Has anyone ever ridden a rocker/reverse camber board in really icy conditions? I wanna try rocker but I shred the Ice Coast, is it a bad idea for me to get into rocker?


----------



## BurtonAvenger (Aug 14, 2007)

What doesn't kill you only makes you stronger. It somewhat depends on which style of rocker or reverse camber you're using and if you keep your edges sharp or not.


----------



## eastCOASTkills (Aug 5, 2009)

I like my edges pretty dull, and I'm looking into the postermania 1985, which is rocker between the bindings. I just wanna know if its any worse than having dull edges on a cambered board, which I can handle fine.


----------



## ek3 (Jan 17, 2009)

reverse camber boards have sharper turns and hold ice just the same as cambered boards except when you aren't carving. Cambered boards hold well when you're not on an edge but reverse camber boards are a bit slippery because there aren't sharp contact points, if you understand what I mean. So skating to the lift is a bit tricky. It depends on the flex of the board too since noodles bend so easily, they are not as stable.


----------



## eastCOASTkills (Aug 5, 2009)

yea i think i understand what your saying. so carving with reverse camber is a bit more tricky and not as solid? and what do you mean skating to the lifts?


----------



## Nivek (Jan 24, 2008)

Well if you want rocker and ice grip, I've heard very good things about Recamber and vario grip from Neversummer. Not as bitey as magne but will hold just as well.


----------



## ek3 (Jan 17, 2009)

eastCOASTkills said:


> yea i think i understand what your saying. so carving with reverse camber is a bit more tricky and not as solid? and what do you mean skating to the lifts?

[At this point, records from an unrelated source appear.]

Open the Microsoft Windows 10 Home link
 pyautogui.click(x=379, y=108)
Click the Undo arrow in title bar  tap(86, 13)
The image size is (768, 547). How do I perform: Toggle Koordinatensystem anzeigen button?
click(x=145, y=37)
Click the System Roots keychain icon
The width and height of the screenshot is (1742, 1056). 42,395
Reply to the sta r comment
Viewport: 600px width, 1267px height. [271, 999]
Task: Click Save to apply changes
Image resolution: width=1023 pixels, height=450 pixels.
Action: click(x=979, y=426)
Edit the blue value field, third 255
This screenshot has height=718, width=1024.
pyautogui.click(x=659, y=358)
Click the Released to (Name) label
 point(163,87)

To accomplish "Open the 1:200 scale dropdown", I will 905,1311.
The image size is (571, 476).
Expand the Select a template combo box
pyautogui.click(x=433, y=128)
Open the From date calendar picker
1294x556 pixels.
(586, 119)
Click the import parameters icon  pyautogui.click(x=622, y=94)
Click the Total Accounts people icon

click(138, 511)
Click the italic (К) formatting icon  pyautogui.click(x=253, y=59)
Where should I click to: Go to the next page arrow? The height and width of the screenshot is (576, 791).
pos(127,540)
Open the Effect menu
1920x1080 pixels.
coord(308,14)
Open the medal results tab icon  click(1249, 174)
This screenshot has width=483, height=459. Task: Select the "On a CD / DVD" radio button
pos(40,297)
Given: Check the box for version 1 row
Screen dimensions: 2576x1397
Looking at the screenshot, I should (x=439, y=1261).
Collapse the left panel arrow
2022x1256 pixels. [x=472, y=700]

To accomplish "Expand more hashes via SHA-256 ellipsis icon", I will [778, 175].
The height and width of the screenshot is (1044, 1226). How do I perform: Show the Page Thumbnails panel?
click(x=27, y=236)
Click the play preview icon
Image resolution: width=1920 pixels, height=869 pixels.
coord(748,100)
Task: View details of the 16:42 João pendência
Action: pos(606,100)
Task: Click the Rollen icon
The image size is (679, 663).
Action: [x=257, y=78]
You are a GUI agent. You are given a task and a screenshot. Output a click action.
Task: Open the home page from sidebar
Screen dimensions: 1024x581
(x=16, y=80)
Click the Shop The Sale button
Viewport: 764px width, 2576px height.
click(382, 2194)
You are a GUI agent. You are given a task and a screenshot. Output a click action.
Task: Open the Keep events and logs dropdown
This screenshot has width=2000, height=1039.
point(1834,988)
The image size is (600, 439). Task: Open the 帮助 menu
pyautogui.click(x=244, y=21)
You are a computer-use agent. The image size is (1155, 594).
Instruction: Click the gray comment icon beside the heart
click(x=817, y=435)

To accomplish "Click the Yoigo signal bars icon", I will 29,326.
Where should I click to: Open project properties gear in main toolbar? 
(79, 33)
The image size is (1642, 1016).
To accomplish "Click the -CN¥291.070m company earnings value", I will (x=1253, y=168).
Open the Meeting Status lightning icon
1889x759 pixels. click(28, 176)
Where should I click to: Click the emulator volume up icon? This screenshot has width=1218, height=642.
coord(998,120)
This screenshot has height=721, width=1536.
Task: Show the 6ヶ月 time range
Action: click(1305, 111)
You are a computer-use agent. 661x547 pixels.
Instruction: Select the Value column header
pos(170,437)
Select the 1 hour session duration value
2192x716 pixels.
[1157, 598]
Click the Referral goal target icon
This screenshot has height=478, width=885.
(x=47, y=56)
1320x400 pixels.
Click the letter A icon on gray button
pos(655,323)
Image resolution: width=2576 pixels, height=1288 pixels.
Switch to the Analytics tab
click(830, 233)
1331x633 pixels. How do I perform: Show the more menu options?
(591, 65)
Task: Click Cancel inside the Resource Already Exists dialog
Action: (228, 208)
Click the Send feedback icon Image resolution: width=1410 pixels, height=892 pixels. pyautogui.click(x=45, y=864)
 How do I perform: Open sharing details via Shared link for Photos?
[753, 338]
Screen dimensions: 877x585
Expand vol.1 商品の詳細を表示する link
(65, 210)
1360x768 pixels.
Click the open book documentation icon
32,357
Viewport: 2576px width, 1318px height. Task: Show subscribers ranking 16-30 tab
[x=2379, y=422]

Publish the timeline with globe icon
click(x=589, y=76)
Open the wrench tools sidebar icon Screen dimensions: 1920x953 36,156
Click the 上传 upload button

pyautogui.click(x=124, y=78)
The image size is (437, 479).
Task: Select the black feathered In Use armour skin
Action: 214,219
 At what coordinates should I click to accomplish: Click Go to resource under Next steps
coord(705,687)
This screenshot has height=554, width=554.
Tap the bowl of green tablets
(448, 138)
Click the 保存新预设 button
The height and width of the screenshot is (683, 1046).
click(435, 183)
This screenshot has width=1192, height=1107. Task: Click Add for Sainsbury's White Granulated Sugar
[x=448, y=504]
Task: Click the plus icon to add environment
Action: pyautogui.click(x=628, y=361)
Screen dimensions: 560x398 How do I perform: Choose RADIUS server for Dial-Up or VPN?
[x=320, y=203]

Oh, I meant to say that reverse camber is good for carving and sometimes better because you can do more sharp turns. It really depends on how sharp you keep your edges, and the flex of the board. And Nivek is right about the NS boards, I heard they are fantastic for icey conditions. I'm looking to get the SL-R also. Hope everyone helped you out!


----------



## FLuiD (Jul 6, 2009)

I would look at a NS with vario grip and r/c or a Lib/GNU with BTX or the Never Summer copy of the C2 BTX!!!


----------